» **PROBLEM TO WORK ON**
Answer these questions from the ClickHouse sharding text below:
(a) What table engine does ClickHouse use to process sharded tables?
(b) What two drawbacks appear under "Cons:"?
(c) In the three-shard example, on which shard is a row stored when its hash value is 12345?

» **PAGE TEXT**

Sharding in ClickHouse: Part 1

Introduction

Sharding is splitting a large table horizontally (row-wise) and storing it in multiple servers. Clickhouse uses distributed table engine for processing the sharded tables. Shards can be internally replicated or non-replicated in ClickHouse. Sharding allows storing huge amounts of data that may otherwise not fit in a single server. We shall look at basic sharding examples in this article using Docker.

Pros:

  • High availability
  • Faster query response time
  • Increased write bandwidth
  • Easy to scale out

Cons:

  • Added complexity
  • Possibility of unbalanced data in a shard

Sharding in ClickHouse

ClickHouse uses hash-based sharding, where a column is chosen as the sharding key from the table, and the values are hashed. Storing the data in appropriate shards is based on the hash value. For example, if there are 3 shards for a table, the remainder (modulo operation) of the hashed value, when divided by the number of shards, will determine the shard on which the particular row is stored (e.g 1234 % 3  = 1, so the data is stored on shard 2 and if the hash value is 12345 the data will be stored on shard 1 (12345 % 3 = 0))

[Text and item location entries]
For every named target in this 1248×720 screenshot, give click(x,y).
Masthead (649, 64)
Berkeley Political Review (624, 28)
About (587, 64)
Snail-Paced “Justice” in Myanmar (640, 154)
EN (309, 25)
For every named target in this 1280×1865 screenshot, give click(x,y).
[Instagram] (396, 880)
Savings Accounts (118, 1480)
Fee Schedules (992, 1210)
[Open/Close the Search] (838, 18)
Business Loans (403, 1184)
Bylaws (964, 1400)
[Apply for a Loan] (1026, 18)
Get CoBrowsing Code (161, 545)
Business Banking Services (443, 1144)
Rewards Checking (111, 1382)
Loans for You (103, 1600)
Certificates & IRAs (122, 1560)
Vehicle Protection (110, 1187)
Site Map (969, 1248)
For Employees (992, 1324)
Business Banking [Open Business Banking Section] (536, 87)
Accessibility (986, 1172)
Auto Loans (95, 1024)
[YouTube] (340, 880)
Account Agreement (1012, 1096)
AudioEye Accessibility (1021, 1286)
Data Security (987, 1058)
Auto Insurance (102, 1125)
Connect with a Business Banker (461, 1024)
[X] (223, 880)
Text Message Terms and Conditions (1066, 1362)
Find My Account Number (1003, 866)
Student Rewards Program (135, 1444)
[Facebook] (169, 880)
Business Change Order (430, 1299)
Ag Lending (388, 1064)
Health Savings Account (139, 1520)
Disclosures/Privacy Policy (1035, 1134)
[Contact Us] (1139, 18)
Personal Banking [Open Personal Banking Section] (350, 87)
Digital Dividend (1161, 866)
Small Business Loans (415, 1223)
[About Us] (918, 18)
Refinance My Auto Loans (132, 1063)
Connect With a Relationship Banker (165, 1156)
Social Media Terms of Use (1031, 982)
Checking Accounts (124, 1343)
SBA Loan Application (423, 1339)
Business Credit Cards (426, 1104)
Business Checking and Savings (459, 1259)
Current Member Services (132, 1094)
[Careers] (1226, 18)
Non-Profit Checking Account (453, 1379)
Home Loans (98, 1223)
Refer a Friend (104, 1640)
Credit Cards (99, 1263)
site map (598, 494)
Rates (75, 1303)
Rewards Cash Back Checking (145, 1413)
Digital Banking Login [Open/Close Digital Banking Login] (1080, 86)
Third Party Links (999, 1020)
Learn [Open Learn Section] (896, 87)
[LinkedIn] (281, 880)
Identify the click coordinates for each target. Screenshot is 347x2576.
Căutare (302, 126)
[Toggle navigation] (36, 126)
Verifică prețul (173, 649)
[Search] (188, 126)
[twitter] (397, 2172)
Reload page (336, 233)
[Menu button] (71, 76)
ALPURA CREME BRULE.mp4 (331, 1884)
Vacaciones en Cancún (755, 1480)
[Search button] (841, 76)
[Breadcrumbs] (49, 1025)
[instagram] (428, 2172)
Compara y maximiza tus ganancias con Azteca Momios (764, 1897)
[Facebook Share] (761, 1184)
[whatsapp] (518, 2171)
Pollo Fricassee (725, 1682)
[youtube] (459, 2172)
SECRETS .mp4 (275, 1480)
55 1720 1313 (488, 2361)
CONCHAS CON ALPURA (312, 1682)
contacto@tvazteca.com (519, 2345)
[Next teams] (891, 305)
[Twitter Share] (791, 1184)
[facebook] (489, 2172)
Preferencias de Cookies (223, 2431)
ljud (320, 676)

» **EXERCISE RESULT**
(a) The distributed table engine.
(b) Added complexity and the possibility of unbalanced data in a shard.
(c) Shard 1.